The demo was led by Chathura Rajapasha, BU PhD candidate of Electrical and Computer Engineering (ECE) with BU ECE Professors Manuel Egele and Ajay Joshi; IBM researchers Sandhya Koteshwara, Apoorve Mohan, and Hubertus Franke; and Ret Hat researcher Bandan Das.
Their project, titled “Attacking Cloud Systems using Passed-through PCIe Devices,” focused on a key performance optimization known as PCI passthrough. This technique is widely used in cloud environments to give virtual machines (VMs) direct access to physical PCI Express (PCIe) devices like GPUs and NVMe drives. While PCI passthrough boosts performance, the team showed it can also introduce serious security risks.
In a live demonstration, the team showed how a malicious VM could write to a specific, unassigned area of a PCIe device’s configuration space, causing a severe error that either crashes the host or renders the device unusable. This attack effectively performs a denial-of-service (DoS), disrupting all other VMs on the same host until it is rebooted. Their presentation also explored factors that make this vulnerability possible, looking across different layers of the virtualization stack, including the hardware, system software, and hypervisor implementation.

“This is the first work we’re aware of that shows how writing to an unassigned area of a PCIe device’s configuration space can trigger serious errors, including allowing a VM to take down the host system,” says Chathura. “Our work highlights the need to look beyond just the software stack when securing cloud environments. Staying ahead of emerging threats will require closer collaboration between system architects, virtualization stack developers, and hardware manufacturers.”

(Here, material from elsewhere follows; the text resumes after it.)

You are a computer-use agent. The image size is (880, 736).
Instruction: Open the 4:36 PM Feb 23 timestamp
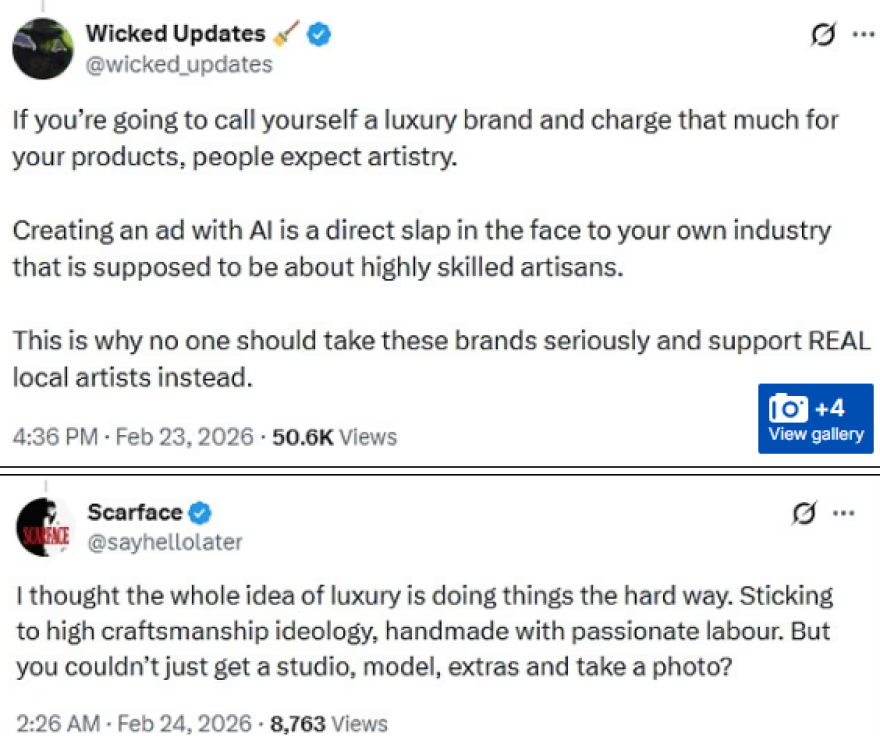point(133,437)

The research team believes that this attack demonstration will shed light on an often-overlooked aspect of hardware security, highlighting vulnerabilities that deserve greater scrutiny. By showcasing this attack vector, they aim to encourage deeper research and discussion within the security community, ultimately driving innovation in defensive strategies.
Held May 5–8, 2025, in San Jose, California, this event brought together hardware security enthusiasts, students, and professionals to showcase their skills in real-life hardware and embedded systems hacking. Learn more about the event here.
This work was funded through the 2025 Red Hat Collaboratory Research Incubation Award.